▶ **REQUIRED TASK 1**
In two sentences, summarize the deposition excerpt.
▶ **REQUIRED TASK 2**
According to the deposition excerpt, on what date did McMillan make the remark about the black employees seated in the break room?
▶ **REQUIRED TASK 3**
Extend the deposition excerpt with new text that follows on from its final sentence.

▶ **EXTRACT TO READ**
#####

McMillan sometimes referred to a white coworker as a “white nigger,” although
Dunlap testified that McMillan “would do that after he called the black people
niggers to try to cover it up.” Dunlap Dep. at 85:15–18. Dunlap testified that on
December 20, 2013, McMillan referred to Dunlap and other black employees who
were seated at a table in the break room as “niggers,” declaring “you think I’m
going to give those niggers [referring to Dunlap and his co-workers] anything?”
Dunlap Dep. at 91:16–92:4.

#####

▶ **SUPPLIED DATA**
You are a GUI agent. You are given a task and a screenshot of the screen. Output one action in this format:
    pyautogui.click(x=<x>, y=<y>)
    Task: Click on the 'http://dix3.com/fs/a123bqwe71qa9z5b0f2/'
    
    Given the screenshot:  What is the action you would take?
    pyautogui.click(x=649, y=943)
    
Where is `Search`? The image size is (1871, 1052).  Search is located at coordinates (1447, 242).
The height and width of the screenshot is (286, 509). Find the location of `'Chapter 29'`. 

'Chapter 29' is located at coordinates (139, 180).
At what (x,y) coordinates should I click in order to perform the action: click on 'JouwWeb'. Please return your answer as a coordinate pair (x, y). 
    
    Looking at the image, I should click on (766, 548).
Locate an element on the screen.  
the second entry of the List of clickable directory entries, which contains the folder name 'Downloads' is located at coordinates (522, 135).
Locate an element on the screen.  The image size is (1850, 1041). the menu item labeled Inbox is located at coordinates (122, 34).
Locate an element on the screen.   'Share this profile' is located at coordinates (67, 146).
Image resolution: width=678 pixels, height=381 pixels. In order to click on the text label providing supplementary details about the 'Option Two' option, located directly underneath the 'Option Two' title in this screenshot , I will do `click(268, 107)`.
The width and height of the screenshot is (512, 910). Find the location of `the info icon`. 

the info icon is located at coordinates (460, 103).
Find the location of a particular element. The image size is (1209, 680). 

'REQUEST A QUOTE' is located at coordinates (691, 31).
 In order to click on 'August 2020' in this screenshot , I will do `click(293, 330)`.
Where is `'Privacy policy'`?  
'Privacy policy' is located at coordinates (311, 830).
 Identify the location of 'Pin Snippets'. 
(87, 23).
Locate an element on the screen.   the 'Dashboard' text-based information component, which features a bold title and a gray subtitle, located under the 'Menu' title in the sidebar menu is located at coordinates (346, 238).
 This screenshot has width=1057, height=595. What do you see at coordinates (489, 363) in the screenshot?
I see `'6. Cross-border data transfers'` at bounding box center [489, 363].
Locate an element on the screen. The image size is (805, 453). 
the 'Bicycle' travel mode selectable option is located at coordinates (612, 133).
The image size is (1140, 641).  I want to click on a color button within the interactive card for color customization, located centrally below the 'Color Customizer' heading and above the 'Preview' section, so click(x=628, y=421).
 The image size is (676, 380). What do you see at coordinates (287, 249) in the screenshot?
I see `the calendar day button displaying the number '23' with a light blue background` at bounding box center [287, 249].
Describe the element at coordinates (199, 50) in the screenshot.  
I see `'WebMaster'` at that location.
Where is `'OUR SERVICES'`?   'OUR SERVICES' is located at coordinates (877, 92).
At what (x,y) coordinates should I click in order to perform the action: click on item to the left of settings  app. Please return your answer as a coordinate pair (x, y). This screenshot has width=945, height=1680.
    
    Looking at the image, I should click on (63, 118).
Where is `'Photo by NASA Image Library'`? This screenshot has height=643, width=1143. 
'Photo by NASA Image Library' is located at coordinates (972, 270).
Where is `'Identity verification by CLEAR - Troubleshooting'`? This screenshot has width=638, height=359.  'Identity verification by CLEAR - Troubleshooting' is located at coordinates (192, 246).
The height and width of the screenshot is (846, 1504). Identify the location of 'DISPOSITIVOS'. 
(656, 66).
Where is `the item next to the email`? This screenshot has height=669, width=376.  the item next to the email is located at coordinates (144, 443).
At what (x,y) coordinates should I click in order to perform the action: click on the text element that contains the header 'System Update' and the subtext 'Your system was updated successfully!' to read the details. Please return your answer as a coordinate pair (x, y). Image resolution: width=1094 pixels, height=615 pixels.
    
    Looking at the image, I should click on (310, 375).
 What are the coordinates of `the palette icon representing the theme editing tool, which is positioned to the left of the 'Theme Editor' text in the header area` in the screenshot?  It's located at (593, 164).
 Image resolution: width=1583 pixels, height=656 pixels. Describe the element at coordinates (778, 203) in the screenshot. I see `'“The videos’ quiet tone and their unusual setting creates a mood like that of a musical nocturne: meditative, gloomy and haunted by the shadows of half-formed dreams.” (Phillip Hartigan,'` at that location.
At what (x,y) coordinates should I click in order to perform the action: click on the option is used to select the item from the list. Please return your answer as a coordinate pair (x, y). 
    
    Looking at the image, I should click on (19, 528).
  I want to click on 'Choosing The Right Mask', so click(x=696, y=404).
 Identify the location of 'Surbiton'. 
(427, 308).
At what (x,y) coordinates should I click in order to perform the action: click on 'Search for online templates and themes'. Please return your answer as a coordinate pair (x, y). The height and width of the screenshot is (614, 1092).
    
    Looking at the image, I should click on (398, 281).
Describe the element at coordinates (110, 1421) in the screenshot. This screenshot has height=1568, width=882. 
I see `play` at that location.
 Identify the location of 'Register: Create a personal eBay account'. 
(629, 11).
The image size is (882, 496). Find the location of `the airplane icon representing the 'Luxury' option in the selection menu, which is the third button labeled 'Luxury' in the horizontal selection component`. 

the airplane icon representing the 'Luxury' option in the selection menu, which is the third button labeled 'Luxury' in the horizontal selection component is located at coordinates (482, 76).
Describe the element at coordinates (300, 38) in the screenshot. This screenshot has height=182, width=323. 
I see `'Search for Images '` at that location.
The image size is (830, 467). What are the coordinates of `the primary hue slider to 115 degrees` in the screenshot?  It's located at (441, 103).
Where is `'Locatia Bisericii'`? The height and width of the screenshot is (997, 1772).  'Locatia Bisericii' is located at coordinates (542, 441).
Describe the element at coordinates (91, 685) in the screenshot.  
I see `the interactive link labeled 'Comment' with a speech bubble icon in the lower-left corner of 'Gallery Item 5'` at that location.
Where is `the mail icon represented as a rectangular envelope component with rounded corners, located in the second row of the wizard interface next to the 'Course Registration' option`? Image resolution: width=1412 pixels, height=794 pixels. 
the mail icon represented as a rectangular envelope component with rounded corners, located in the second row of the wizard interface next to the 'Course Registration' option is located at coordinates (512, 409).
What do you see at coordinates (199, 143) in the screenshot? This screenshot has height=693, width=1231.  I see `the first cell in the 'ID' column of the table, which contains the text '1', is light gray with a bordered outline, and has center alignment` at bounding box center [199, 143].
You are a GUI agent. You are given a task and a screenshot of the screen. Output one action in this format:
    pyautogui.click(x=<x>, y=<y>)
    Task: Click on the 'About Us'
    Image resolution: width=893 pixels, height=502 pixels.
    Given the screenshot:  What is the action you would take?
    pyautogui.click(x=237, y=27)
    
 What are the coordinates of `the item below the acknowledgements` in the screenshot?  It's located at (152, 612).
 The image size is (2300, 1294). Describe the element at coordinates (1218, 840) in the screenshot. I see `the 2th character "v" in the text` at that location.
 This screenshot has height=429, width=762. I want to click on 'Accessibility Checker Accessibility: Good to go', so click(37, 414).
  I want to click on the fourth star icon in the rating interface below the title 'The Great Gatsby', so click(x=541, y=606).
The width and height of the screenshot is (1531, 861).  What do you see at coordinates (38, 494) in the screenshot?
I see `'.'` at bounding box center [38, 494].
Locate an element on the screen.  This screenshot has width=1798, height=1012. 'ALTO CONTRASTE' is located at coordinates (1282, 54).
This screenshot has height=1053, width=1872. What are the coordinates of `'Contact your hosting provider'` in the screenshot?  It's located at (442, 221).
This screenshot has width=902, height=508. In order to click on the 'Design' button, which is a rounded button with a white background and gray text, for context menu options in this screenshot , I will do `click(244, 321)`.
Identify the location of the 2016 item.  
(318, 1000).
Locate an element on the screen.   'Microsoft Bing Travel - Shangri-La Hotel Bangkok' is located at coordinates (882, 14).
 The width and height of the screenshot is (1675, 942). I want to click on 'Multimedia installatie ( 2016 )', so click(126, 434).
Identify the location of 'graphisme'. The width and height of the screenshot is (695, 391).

#####

▶ **FINAL RESULT 1**
Dunlap testified that McMillan sometimes used a racial slur for a white coworker, but only after using the slur for black people, as a way to try to cover it up. Dunlap also testified that on December 20, 2013, McMillan used the slur for Dunlap and other black employees seated at a break-room table and asked whether they thought he was going to give them anything.

▶ **FINAL RESULT 2**
December 20, 2013.

▶ **FINAL RESULT 3**
On other occasions, Dunlap heard McMillan speak disparagingly about AfricanAmericans. Dunlap testified that on one occasion while he was employed by
Defendants, a news story regarding a terrorist attack that had occurred at a
shopping mall in Africa was being broadcast on the breakroom television. Id. at
150:20–151:4. Dunlap stated that upon seeing the newscast, McMillan remarked,
“Look at those dumb-ass niggers tearing up their country.” Id. On another
occasion, McMillan referred to the black employees as “stupid asses,” “dumb
motherfuckers,” or “stupid motherfuckers” and declared that a “monkey could do
your job.” Id. at 151:13–21. According to Dunlap, McMillan directed these
comments at the black employees only, and not to the white employees who
worked for Defendants. Id. Dunlap testified that one time an employee
mentioned in the breakroom that his girlfriend had wrecked her car, to which
McMillan responded, “What’s she trying to do, play that nigger role, get whiplash
for some – get some money for whiplash?” Id. at 152:12–17.
Dunlap recounted that he left his employment with Defendants because he “had
just had enough.” Id. at 63:17–21 . . . . Dunlap voluntarily resigned by declining
to return to work after he started a new job.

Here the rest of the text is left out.